- **WORK ITEM**: From the personal essay on living through the coronavirus outbreak below, reproduce the text between "As it draws" and "recover, and when.", inclusive.

- **QUOTED PASSAGE**:
········

Sure, there was polio before the vaccine.  I remember the 1950’s, and how worried my parents were.  There was the Vietnam War.  Would I be called up?  How could I avoid fighting in a war I hated—and dreaded?  But I managed to avoid the draft; others fought in my place.  I have experienced very little that commanded my attention so completely that and required me to change my way of life as the current Corona plague has done..

Like most of you, my life has been increasingly absorbed by the disease we call Covid-19 or Corona virus.  For a month or more, the virus has been out there—in China—and very interesting, a little horrifying, but now it is closing in.  Then Iran and Italy. Moving westward into Washington state.  It’s moving eastward, moving inexorable in our direction.

Like you, I’ve become a virologist, an epidemiologist, a public health worker, reading graphs and absorbing article after article to learn about the trends.  How the explosive growth followed by massive response in China differs from the more indulgent course of treatment in Italy.  How we have to “flatten the curve” to make sure that the growth of the disease isn’t so rapid that it overwhelms our health care systems.  I’m practicing my diagnostic and clinical skills, noting every nuance of self-care, making sure that I follow the rules just right—even though I generally hate rules.  I’ll be a good citizen this time by keeping my distance from others—even from my children and grandchildren.

And I’m grateful that I’ll never have to make life and death decisions—to treat or not to treat—like doctors in Italy and Iran are making, and like some US doctors are already imagining with fear and revulsion.

As it draws closer and closer, the plague has taken me over, like some extraterrestrial being I can’t comprehend.  I read every article I can find.  I am glued to TV news.  There’s a fascination that sometimes borders on the morbid.  How many people are ill.  How many people are dead.  How many will die.  How our society will recover, and when.

Part of the fascination is political.  Trump’s lies, his denials and misdirections.  His focus, as usual, on himself, his election prospects and his businesses, not the suffering of others.  But I try to tear myself away from my Trump obsession that has already lasted for three years.  There’s a health care crisis to deal with.

Part of my fascination is with the brilliance of some of the public health doctors and the courage of journalists who journey into the most dangerous places so that we might understand what’s going on.  I find myself envious of their ability to help.

More and more, each day, the Corona virus has begun to dictate how I live.  Who I see and how I see them—more “virtual” visits now.  Franny and I have accepted our quarantine.   It has affected how and what I eat. Last Thursday, Franny and I bought enough canned and dried goods to last a month; but now we wonder if we should go out to purchase fresh fruit and vegetables.  Probably not.  We are gobbling immune boosters. Except for our daily walks, we spend almost all of our time inside at home, looking out at the sunny days, as though we live in a bunker.

Stepping back I’m inclined to say thatw my words are hyperbolic, alarmist.   But it’s not hyperbolic.  It’s just a description.

Of course, each of us responds according to our nature and our experience.  Those of us who are over 60 or 70 can’t help but be more nervous than are younger people.  But our responses still range from terror to sanguinity, from following every defensive rule to blithely ignoring most of them.  On one hand, “I’ve settled in for a long siege.  Here’s hoping everyone is as responsible as I am.”  On the other, “I’ll visit with friends at a bar or at Starbucks if I want.  Damn the sissies.”    My children caution us to stay in.  We’ve heard of other people’s children who want their parents to continue to live in as close to their usual way as possible.

I could go on and on but that’s enough for now.  Please take this as an invitation: Share your experiences and your thoughts,  so that we can weather this storm together.

········

- **MATERIAL PROVIDED**:
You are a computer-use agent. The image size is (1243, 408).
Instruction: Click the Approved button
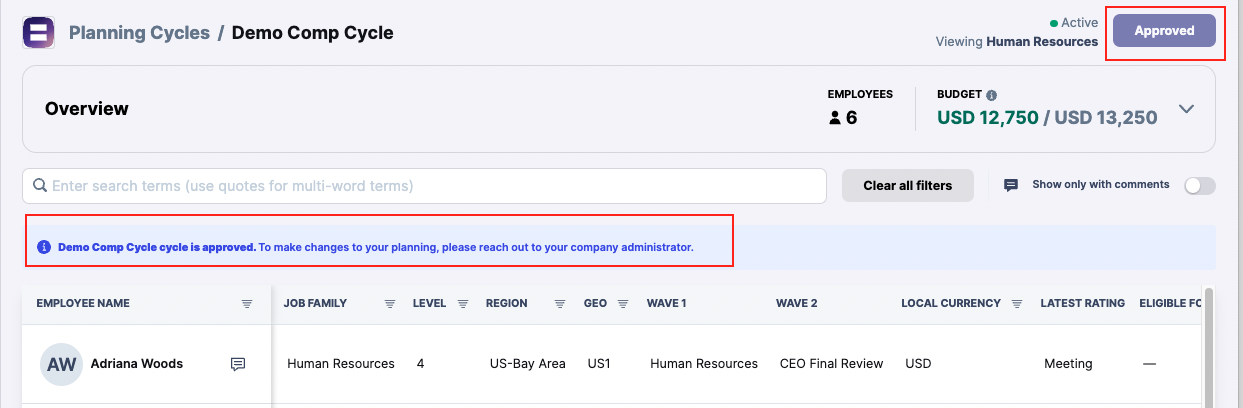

········

- **EXERCISE SOLUTION**:
As it draws closer and closer, the plague has taken me over, like some extraterrestrial being I can’t comprehend.  I read every article I can find.  I am glued to TV news.  There’s a fascination that sometimes borders on the morbid.  How many people are ill.  How many people are dead.  How many will die.  How our society will recover, and when.